Clavicle Fracture Management Algorithm
Self-Assessment: Case Review
Apply your knowledge to the following scenario. A 35-year-old construction worker sustains a right clavicle fracture in a fall from scaffolding. Radiograph shows a mid-shaft fracture with complete displacement, 2.8 cm shortening, and a butterfly fragment; the overlying skin is tented but intact. Neurological examination reveals weakness of wrist and finger extension on the right side. He is haemodynamically stable.

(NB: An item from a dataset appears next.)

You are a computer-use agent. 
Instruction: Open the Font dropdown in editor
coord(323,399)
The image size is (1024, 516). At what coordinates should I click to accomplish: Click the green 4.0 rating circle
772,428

Working through this case: the fracture classification is Allman Group I (mid-shaft), Edinburgh type 2B (displaced, comminuted). The shortening of 2.8 cm and complete displacement meet the operative threshold (>=2 cm shortening, no cortical contact). Skin tenting adds urgency. The neurological finding -- weakness of wrist extension -- indicates a radial nerve deficit; however, note that the radial nerve runs in the radial groove of the humerus, not adjacent to the clavicle. Re-examine: at the shoulder, the axillary nerve is the nerve at risk from clavicle/proximal humerus injuries; the brachial plexus trunks traverse the costoclavicular space. A wrist drop in this setting raises the possibility of a concomitant humeral shaft injury or brachial plexus involvement rather than an isolated clavicle injury -- an urgent orthopedic assessment is required.
This case illustrates two key self-assessment points: (1) always re-examine the mechanism and the neurological deficit anatomically -- a 'wrist drop with a clavicle fracture' is anatomically incongruent and mandates a search for a second injury; (2) skin tenting escalates operative urgency regardless of neurovascular status.
Self-check questions:
1. What are the three strongest indications for operative fixation of a mid-shaft clavicle fracture?
2. Which nerve is at risk from a clavicle fracture itself (as opposed to a proximal humerus fracture)?
3. What is the non-union rate for Neer type II lateral third fractures managed conservatively?
4. What implant is specifically designed for Neer type II fixation?
CLINICAL PEARL
The 'shoulder droop test': compare the jugular notch to acromioclavicular joint distance bilaterally -- a >1.5-2 cm shortening versus the contralateral side is a strong indicator of significant displacement that may warrant operative fixation. Critically, a palpable radial pulse does NOT exclude subclavian or axillary artery injury -- assess the complete upper limb neurovascular status and compare with the uninjured side.
SELF-CHECK
Which of the following is the strongest evidence-based indication for operative fixation of a mid-shaft clavicle fracture?
A. Age over 40 years
B. Presence of a butterfly fragment alone
C. Shortening of >=2 cm with complete displacement (no cortical contact)
D. Dominant arm injured
Reveal Answer
Answer: C. Shortening of >=2 cm with complete displacement (no cortical contact)
Shortening >=2 cm with complete displacement is the strongest predictor of non-union and inferior functional outcomes when managed conservatively, as demonstrated by the COTS 2007 RCT. Butterfly fragments and dominant-limb involvement are relative factors; age alone is not an independent operative criterion.